Soon, Ballew determined that the same suspect had been filmed at nearly 30 Walmarts across northeast Texas and southern Oklahoma, plus several Target retail stores. After working with detectives with those other agencies, he collected copies of many surveillance videos. In watching all those, he determined a pattern to the theft.
He said the woman in the surveillance videos would go into the stores, select a shopping cart and fill it with groceries. Then, she would go to the electronics departments and ask to purchase, usually, three iPads. The store clerks would carry those to the front cashiers for her. Following store procedure, the cashiers would ring up the iPads first, as the suspect unloaded the groceries onto the conveyor belt, and then the cashiers would put them in the usual plastic carry-out bags.

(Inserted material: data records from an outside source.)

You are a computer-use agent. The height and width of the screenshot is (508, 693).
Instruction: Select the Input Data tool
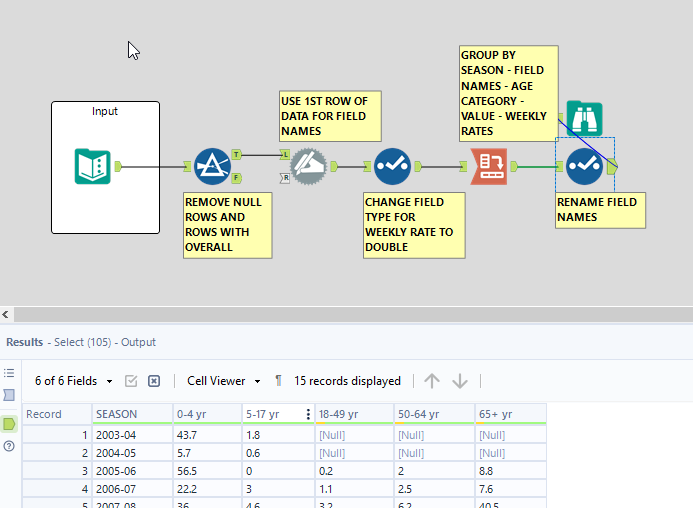click(92, 166)
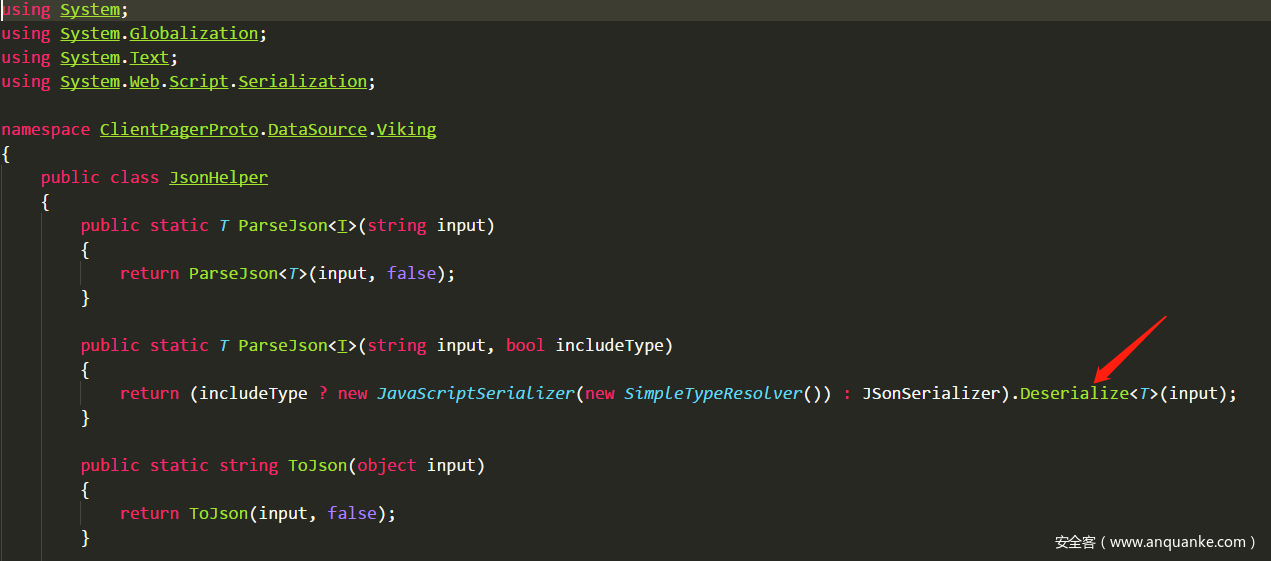Viewport: 1271px width, 561px height.
Task: Click Viking in the namespace declaration
Action: [x=406, y=130]
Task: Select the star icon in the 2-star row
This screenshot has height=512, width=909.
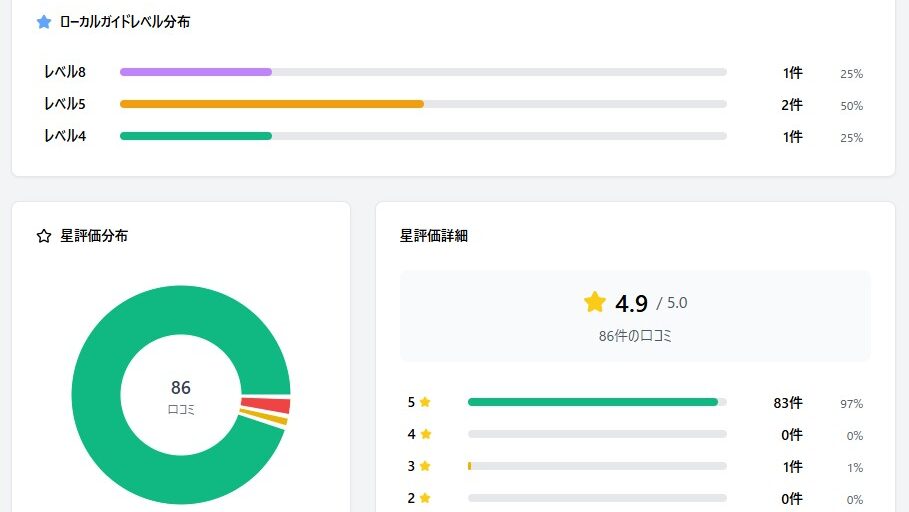Action: coord(425,498)
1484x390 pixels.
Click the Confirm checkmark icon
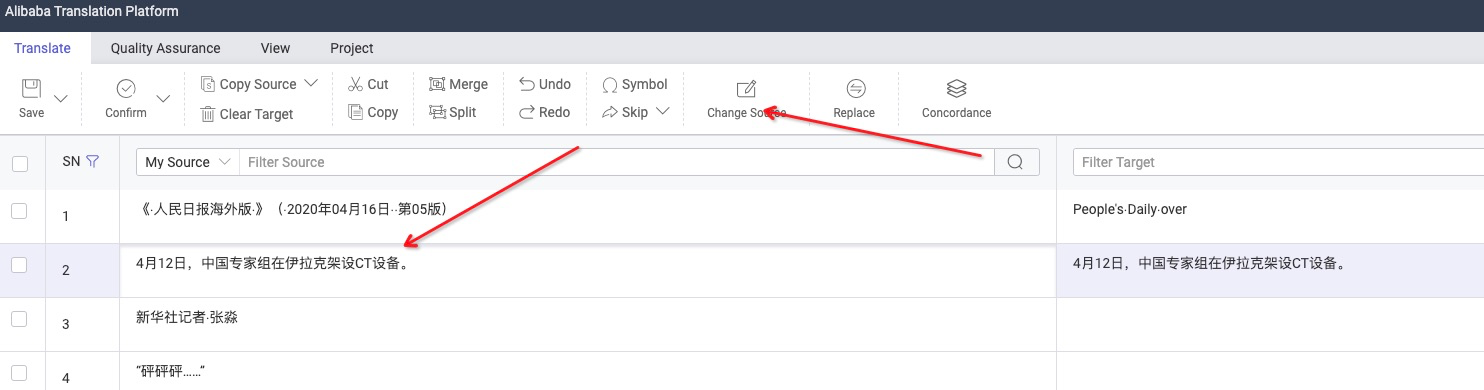126,88
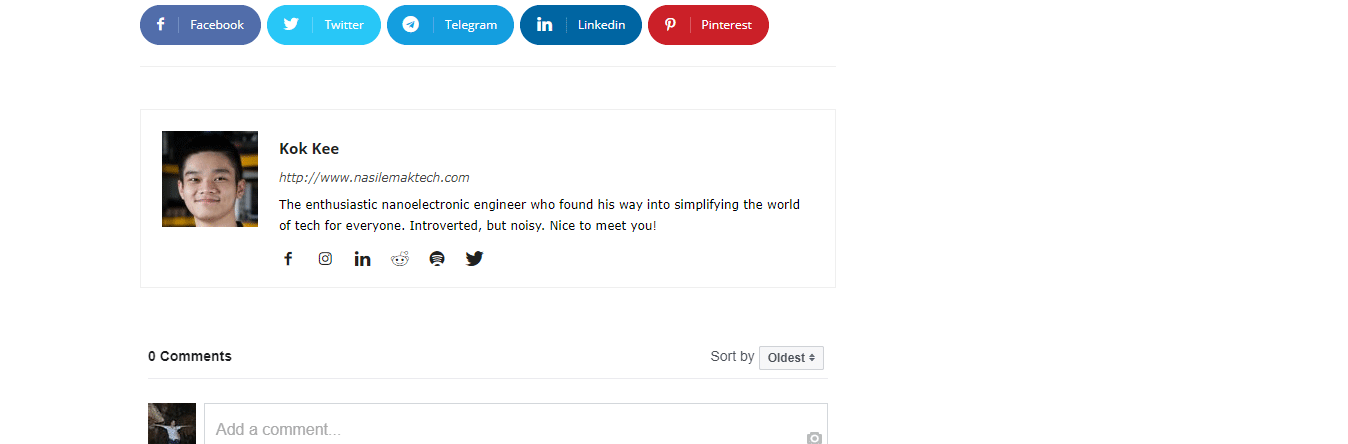Screen dimensions: 1348x444
Task: Open the author's Spotify profile icon
Action: [x=437, y=259]
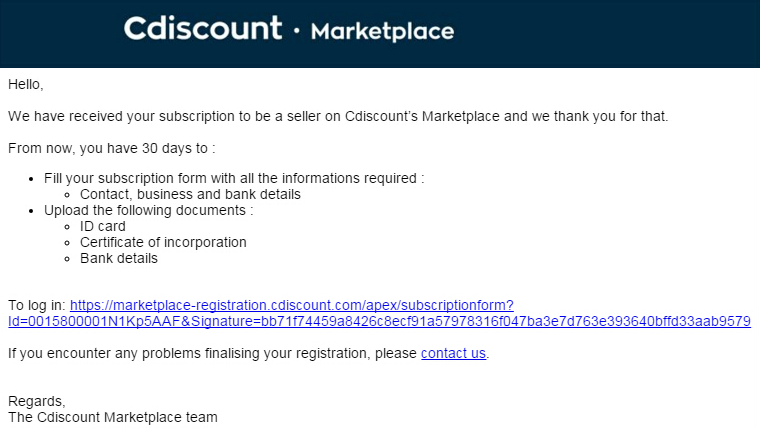Click the 'Upload the following documents' bullet item
760x433 pixels.
(x=148, y=210)
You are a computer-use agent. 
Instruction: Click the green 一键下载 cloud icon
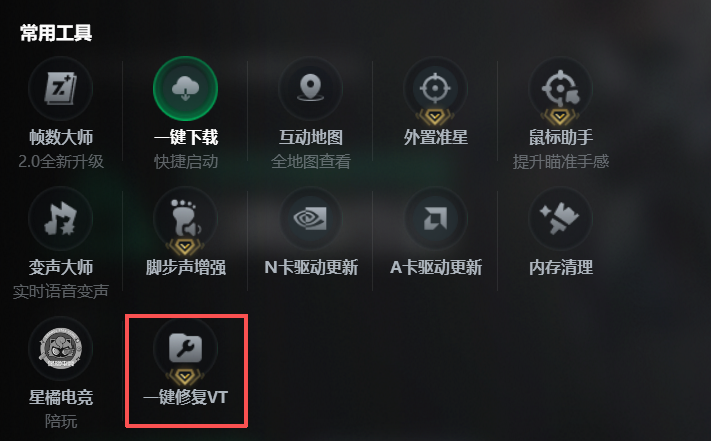[x=185, y=88]
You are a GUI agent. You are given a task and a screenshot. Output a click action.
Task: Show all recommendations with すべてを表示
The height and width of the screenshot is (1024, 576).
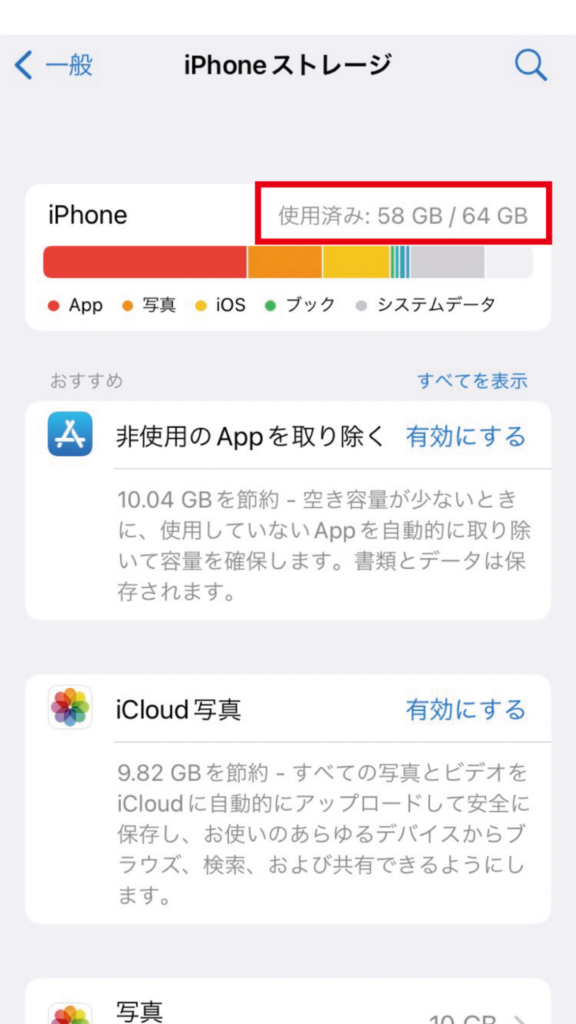[x=472, y=381]
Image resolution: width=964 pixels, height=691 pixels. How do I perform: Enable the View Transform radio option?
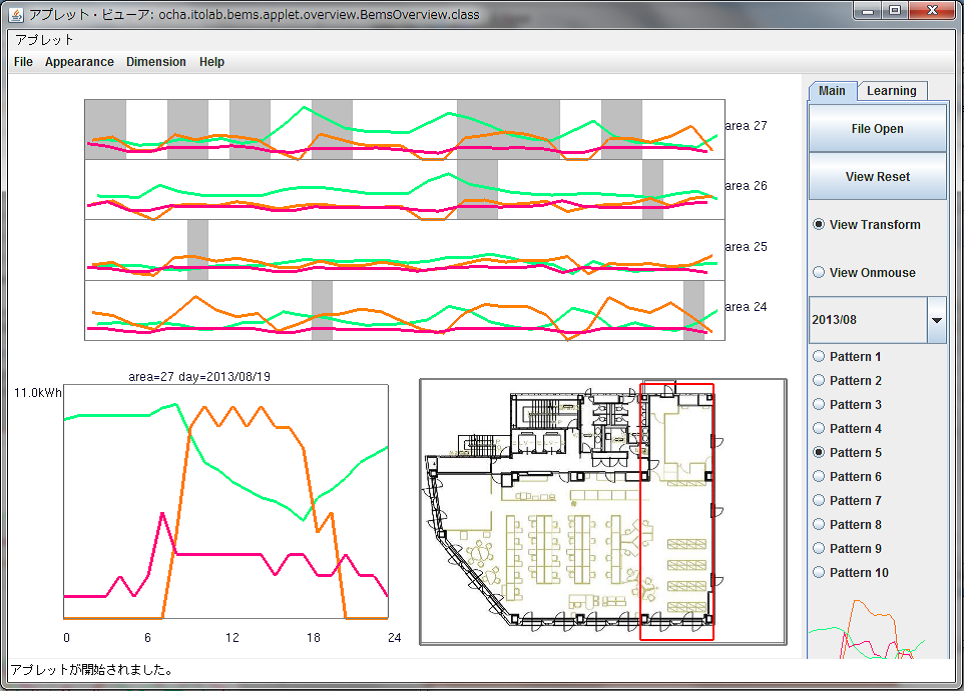(820, 225)
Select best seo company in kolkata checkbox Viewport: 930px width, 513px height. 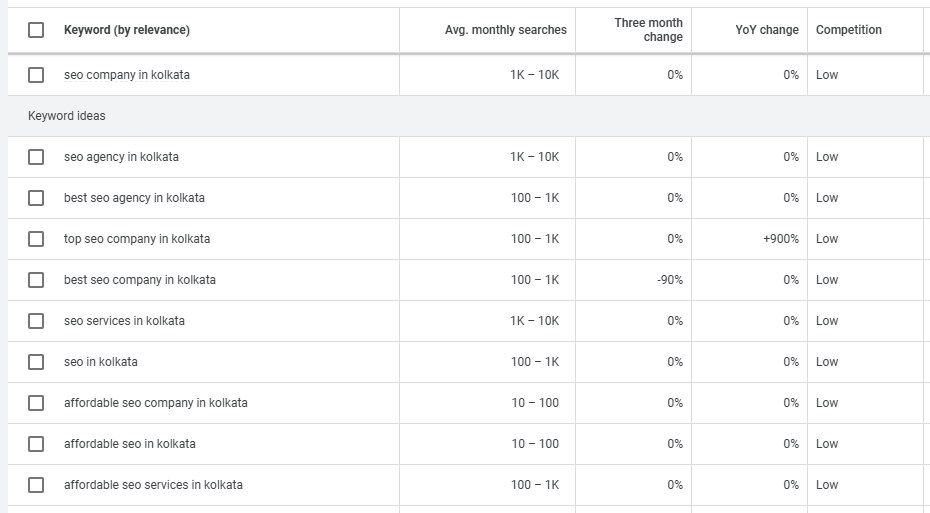[x=36, y=280]
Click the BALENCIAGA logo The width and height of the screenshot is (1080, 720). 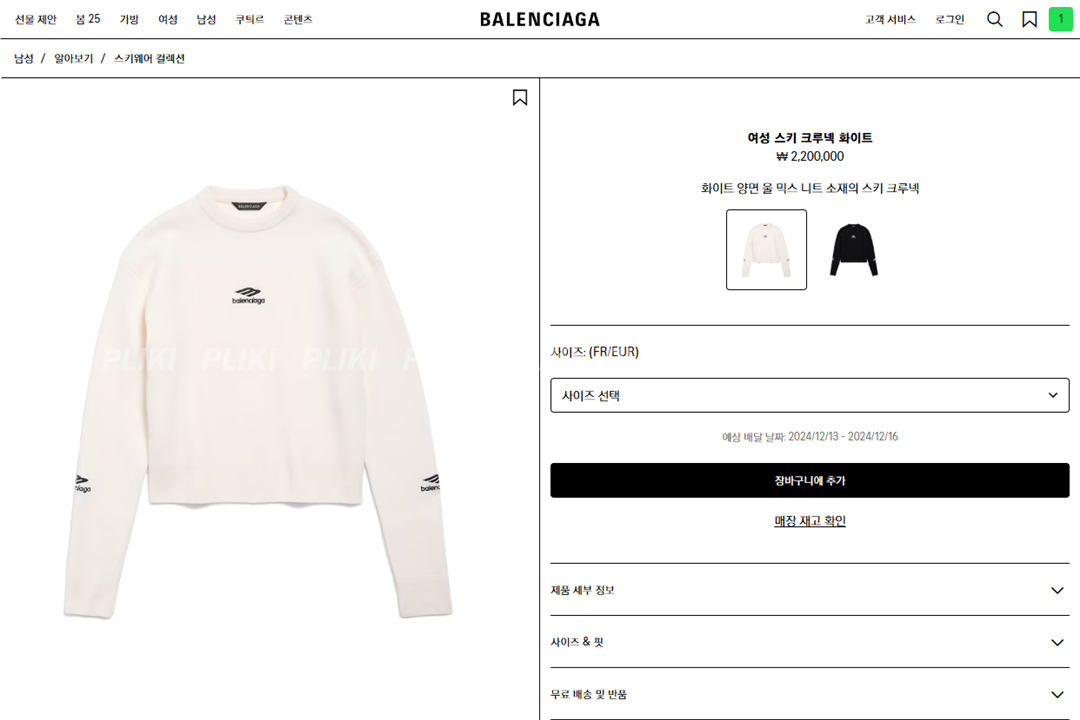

Surveillance video showed the suspect putting the bagged iPads into her cart. As she continued to load groceries onto the belt, she would slip each of the iPads into a dark tote bag, sometimes with Texas Rangers markings and other times bearing the Dallas Cowboys logo. Then, the suspect would say something about needing to get some more money from her car, and with the tote bag in tow, leave the store.
She was filmed leaving in a red Chevrolet HHR with a paper license tag, indicating it was a newly-purchased vehicle. Even with all that information, police did not know who the suspect was.
It was Thursday that the Sherman P.D. notified the media and provided it with copies of the various surveillance videos. After releasing the images to the public, Dawsey said, they received multiple telephone calls identifying Hoffman as the suspect.
According to court documents later used to obtain arrests and search warrants, police received at least 12 telephone calls identifying Hoffman, some providing information on her place of residence, which was a home leased by her aunt. At least one of those callers also said she drove a red Chevrolet HHR. The caller told police, according to the documents, that he had paid Hoffman $275 for an iPad, and he knew of another person who had also given her that amount to purchase one.
The investigation also included assistance from Walmart corporate loss-prevention investigators.
Ballew obtained arrest and search warrants specifying the apartment of Hoffman’s aunt in Arlington and for her red Chevrolet HHR. Judicial District Judge Jim Fallon signed that warrant Tuesday afternoon, and Ballew, with three other Sherman officers, headed to Arlington. There, the Walmart investigators had been and continued to keep a watch on the suspect and kept Sherman police aware of her whereabouts.
Arlington police and an investigator with another county’s Sheriff’s Office also helped. They encircled the apartment building, with several officers stationed behind the apartment on Sunnybrook Circle.
Ballew led the team of six officers up the stairs, and knocked on the door at least four times, announcing that it was police outside with a search warrant. There was no response from inside, and so one of the officers began to force the front door open, kicking it, when someone opened it to them. Dawsey said Hoffman attempted to go out the back, but when she looked down she saw the officers waiting there for her, too.
A video of the events, which Sherman police also provided, shows an officer taking the suspect into custody. They took her onto the balcony while the search was conducted.
The documents returned to Fallon’s office listed items found and seized as a gray hooded sweatshirt, in a bag; two computer notebooks; and an iPad in one of the bedrooms. Dawsey said they obtained an additional search warrant for the suspect’s home, also in Arlington.
Dawsey said only about the suspect that she is currently unemployed, is married, and has four children. Overall, she is believed to have stolen more than 100 iPads, for an estimated $50,000 loss across the area. It will be up to the Grayson County District Attorney’s Office, Dawsey said, to determine with other DAs about the possibility of all the agencies filing a joint charge against the suspect.
Ballew returned to Arlington Wednesday to continue the investigation, Dawsey said.
“This is a significant arrest for Sherman and the other agencies who assisted us,” Dawsey said. He credited the news media and the public for providing police with the identification of the woman in the surveillance videos.